MICHAEL UEAL: And we did have a sister to pass on; her name was Cynthia Ueal Walker.

MICHAEL UEAL: My name is Dr. Michael Ueal. I am here, this is for my dad and the events that led up to the strike and during the strike.

OZELL UEAL: My name is Ozell Ueal, Sr. I am one of the original strikers in 1968. But the one thing I would like to ask my dad was how did this start? Were there events that caused it to start? I know one of the strikers eventually got killed, but how did it lead up to the strike starting?

OZELL UEAL : Well, the strike started because there were poor working conditions, and we weren’t making anything. I remember starting work January 6, 1960. I think I started at $1.37 an hour. So that’s really no money, and they worked us like dogs.

MICHAEL: So when you said “like dogs,” exactly what did you mean?

OZELL UEAL SR.: Well, they say do they want to keep us out there longer? Well, they keep us out there, and whatever they tell us to do, we have to do it.

MICHAEL UEAL: So there wasn’t any set hours for working then?

OZELL UEAL: No, no set hours. If we had to stay out there 10 hours, we had to stay out there 10 hours.

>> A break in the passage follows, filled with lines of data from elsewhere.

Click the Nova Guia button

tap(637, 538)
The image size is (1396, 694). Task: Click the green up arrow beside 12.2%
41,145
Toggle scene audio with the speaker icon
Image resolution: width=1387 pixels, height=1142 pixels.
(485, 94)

MICHAEL UEAL: So what time did you go to work? What time did you have to be there?

OZELL UEAL: 7 o’clock.

MICHAEL: 7? OK. So how long did the poor working conditions go on before you all decided to strike?

OZELL UEAL: Oh, that was from the beginning. That I remember.

MICHAEL: So when you started in January of 1960, it went from that period up until the time

[OZELL UEAL-Oh, yeah, Oh, yeah, it was already going on]

MICHAEL UEAL: So it actually went on for years, then.

OZELL UEAL: Yeah.

WENDI C. THOMAS: Where were you all living?

MICHAEL UEAL: Where were we living then?

OZELL UEAL: I believe we were living in Orange Mound on Buntyn. 1574 Buntyn. You was 4 years old when the strike was going on. I was 60. [Laughter] So we was on Buntyn in Orange Mound.

MICHAEL UEAL: Did you come home after work some days and talk to mom about what was going on at work? So what did she tell you?

OZELL UEAL: Oh, different stuff, you know. I came home she’d ask a question. That first strike. That first march we had, she was with me. The first march. But they were vandalizing the buildings, taking stuff out of the stores and stuff like that, and they ran us up in the church, with mace and stuff like that. She wouldn’t go back the second time with me. I ain’t going back down no more.

MICHAEL UEAL: Did she tell you to quit, or did she encourage you to continue fighting?

OZELL UEAL: No, she didn’t encourage me to quit. She knew I had to keep going. Couldn’t quit. I had to keep going.

MICHAEL UEAL: How do you make ends meet on a dollar? How did we survive?

OZELL UEAL: We survived pretty good. At one time we were getting the food stamps. People were supporting us from around the country. We were getting money, and they would split the money up between the workers. We was doing pretty good. We didn’t do no suffering.

MICHAEL UEAL: Did you ever think about quitting? Leaving before the strike started? You said it lasted for years, so did you not think about quitting since they treated you like dogs.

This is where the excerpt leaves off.